To improve detection of quantitative differences and increase proteome coverage, we used the combination of spectral counting and MS2 TIC label-free quantification methods as previously reported.17 Spectral counting, an approach where the relative protein abundance is measured by the number of MS/MS spectra, is simple and easy to implement, but is limited in inaccurately representing quantitative measures like fold change. To increase dynamic range and improve sensitivity for low-abundance proteins, MS2 TIC (the sum of the total ion current of the MS/MS spectra of all peptides for a protein) were used.17 However, MS2 TIC is not as reproducible as spectral counting due to inherent variation in sampling over the chromatographic peak. On the other hand, two quantification approaches were indeed complementary and could be combined to increase the detection of proteins whose abundance was affected by the deyolking procedure.17
Our proteomic analysis has shown that performing the deyolking procedure not only depletes the embryonic proteome of vitellogenins, but also significantly enriches a number of other important proteins (Table 1). All the enriched proteins identified after deyolking are mapped to IPA networks where the cellular functions are mainly involved in metabolic processes and energy production, as well as cellular function and maintenance needed for maintenance/growth of the cells and development of the embryo including signaling pathways, such as RhoGDI signaling, that are important regulatory points in cell proliferation (Table 3 and Fig. 1B).

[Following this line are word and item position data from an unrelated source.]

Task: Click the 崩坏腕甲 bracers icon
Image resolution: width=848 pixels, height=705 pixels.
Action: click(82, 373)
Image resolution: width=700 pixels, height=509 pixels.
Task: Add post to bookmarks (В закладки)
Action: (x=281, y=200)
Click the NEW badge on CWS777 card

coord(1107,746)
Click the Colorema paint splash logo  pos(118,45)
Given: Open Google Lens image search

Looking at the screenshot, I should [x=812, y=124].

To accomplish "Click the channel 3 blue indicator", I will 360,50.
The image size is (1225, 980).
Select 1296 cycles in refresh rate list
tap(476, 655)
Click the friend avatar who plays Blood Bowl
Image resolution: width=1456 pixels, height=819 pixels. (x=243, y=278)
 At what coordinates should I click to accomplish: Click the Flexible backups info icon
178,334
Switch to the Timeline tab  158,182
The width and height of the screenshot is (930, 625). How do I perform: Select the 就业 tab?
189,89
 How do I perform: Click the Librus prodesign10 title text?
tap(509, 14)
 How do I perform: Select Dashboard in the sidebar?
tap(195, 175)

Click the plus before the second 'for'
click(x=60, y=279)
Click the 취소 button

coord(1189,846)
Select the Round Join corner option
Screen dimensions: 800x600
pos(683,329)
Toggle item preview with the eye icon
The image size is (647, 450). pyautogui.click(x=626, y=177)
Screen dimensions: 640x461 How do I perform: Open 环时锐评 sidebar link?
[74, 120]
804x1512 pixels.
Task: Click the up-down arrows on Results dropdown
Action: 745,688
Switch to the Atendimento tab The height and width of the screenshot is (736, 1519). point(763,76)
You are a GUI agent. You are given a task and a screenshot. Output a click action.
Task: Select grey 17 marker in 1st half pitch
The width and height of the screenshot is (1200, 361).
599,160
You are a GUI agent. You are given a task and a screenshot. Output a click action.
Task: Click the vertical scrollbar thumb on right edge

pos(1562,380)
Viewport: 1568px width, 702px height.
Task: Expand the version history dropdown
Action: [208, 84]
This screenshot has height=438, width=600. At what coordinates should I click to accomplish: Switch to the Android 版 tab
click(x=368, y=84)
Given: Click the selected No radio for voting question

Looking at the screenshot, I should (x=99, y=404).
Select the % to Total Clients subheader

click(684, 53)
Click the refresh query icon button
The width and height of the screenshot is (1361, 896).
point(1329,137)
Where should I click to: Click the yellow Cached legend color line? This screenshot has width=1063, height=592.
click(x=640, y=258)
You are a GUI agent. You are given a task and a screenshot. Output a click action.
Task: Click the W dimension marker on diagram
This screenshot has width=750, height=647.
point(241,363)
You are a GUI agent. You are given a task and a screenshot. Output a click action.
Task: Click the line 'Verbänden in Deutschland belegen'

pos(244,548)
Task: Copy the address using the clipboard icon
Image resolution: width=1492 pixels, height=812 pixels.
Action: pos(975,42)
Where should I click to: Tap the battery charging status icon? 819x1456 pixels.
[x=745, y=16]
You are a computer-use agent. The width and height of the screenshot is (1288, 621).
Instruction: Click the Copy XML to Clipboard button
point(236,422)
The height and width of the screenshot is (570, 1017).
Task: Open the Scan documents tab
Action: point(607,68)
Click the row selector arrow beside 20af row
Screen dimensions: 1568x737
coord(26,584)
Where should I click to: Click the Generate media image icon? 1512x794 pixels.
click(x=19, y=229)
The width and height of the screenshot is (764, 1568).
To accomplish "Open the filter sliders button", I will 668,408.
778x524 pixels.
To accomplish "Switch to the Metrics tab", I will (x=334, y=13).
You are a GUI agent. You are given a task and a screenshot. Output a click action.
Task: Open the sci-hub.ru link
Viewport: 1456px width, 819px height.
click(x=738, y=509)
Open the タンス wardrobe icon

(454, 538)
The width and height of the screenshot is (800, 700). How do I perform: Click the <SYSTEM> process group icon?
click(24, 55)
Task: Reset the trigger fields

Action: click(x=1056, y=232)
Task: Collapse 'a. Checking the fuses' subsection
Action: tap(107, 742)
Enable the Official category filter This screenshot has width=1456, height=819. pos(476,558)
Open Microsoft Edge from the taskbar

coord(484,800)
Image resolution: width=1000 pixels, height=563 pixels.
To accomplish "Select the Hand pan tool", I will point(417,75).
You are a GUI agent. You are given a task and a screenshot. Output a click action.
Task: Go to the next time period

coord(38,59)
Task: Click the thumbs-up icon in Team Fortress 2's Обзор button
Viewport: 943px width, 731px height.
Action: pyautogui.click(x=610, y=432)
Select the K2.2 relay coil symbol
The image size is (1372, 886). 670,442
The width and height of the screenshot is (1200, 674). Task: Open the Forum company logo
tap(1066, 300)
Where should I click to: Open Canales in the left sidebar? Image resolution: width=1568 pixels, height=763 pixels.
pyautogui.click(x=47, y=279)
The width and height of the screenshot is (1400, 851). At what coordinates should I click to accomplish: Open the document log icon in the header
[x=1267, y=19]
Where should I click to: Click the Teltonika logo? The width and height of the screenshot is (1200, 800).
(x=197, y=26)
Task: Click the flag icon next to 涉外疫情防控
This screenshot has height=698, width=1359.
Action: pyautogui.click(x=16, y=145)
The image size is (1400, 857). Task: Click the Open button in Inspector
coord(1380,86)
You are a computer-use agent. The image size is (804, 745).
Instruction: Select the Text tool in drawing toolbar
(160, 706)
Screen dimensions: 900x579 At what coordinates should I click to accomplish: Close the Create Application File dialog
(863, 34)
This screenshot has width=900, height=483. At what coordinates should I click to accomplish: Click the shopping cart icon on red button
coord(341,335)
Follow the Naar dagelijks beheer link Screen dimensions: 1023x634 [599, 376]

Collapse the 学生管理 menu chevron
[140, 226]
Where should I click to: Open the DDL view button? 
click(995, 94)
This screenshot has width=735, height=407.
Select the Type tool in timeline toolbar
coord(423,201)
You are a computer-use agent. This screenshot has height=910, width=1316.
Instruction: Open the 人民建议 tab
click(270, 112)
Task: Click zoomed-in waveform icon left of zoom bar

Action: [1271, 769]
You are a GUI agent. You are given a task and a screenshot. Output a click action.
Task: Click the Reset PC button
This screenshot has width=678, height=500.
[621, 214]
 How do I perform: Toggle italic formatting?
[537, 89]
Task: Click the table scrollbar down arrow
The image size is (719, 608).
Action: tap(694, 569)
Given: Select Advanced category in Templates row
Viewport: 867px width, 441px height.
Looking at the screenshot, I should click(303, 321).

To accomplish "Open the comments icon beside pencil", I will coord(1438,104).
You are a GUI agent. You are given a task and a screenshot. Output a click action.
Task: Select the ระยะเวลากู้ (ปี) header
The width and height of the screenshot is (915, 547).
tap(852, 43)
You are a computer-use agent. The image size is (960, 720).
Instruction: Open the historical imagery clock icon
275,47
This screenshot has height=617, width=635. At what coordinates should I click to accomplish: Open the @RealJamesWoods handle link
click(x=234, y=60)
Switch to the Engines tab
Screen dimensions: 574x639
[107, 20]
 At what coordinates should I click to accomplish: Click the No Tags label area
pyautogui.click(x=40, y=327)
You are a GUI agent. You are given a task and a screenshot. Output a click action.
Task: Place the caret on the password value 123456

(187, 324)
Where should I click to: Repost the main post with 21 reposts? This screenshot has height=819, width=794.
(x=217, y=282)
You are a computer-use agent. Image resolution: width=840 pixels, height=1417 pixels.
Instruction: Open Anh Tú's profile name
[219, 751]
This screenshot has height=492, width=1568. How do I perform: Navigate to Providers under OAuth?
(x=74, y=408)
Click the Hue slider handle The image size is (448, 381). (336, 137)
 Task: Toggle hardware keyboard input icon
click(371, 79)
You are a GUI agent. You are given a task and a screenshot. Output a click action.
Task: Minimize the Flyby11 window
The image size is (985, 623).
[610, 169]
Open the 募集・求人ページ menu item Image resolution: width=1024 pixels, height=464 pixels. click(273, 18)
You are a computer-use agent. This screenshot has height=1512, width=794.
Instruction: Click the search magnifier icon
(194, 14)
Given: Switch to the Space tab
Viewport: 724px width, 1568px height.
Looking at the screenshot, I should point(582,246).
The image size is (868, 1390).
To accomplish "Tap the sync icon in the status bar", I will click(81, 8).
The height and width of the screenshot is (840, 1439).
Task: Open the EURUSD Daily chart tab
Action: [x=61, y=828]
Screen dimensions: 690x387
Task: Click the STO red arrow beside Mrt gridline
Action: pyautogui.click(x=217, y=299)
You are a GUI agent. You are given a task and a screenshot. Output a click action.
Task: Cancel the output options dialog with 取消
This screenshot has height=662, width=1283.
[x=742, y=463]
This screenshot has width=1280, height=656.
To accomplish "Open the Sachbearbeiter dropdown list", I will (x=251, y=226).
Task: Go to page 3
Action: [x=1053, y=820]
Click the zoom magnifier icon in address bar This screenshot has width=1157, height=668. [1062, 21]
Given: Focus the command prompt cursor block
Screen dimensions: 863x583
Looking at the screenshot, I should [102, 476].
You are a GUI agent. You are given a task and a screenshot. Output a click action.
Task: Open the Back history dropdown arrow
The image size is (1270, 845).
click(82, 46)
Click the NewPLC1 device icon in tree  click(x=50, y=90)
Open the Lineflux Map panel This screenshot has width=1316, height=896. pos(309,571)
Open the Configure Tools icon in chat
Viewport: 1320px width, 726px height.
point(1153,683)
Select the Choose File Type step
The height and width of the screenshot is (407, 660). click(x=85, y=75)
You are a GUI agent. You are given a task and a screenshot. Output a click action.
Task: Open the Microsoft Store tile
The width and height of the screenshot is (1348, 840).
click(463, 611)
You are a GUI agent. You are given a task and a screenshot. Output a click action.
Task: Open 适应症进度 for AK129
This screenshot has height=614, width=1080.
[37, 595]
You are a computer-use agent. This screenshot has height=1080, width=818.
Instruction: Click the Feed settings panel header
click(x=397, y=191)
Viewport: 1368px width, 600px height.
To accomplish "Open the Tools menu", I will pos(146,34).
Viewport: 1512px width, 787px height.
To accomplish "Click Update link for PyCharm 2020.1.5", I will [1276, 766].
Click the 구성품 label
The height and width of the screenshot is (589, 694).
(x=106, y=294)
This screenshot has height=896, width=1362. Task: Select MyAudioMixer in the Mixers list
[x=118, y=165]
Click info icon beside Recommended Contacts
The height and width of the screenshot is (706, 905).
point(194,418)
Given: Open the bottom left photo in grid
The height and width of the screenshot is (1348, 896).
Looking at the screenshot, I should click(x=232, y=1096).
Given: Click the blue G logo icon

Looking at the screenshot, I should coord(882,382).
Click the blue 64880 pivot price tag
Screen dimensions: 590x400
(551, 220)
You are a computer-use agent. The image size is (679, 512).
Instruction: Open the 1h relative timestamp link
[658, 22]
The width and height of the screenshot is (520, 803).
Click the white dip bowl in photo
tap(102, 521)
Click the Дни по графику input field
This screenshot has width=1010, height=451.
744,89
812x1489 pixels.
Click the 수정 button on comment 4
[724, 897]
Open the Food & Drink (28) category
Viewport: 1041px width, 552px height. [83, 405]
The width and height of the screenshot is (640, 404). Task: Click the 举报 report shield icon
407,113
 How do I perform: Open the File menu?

The represented physiological system functions from all enriched proteins is consistent with the embryonic stage of development, showing skeletal and muscular system development and function, as well as embryonic, organ, and tissue development. Of the 35 proteins that were identified only after deyolking, 10 were mitochondrial. The observed enrichment of mitochondrial proteins, especially those related to ATP production, was demonstrated by the implication of the energy producing pathways (creatine-phosphate biosynthesis, gluconeogenesis I, and protein kinase A signaling listed in Table 3).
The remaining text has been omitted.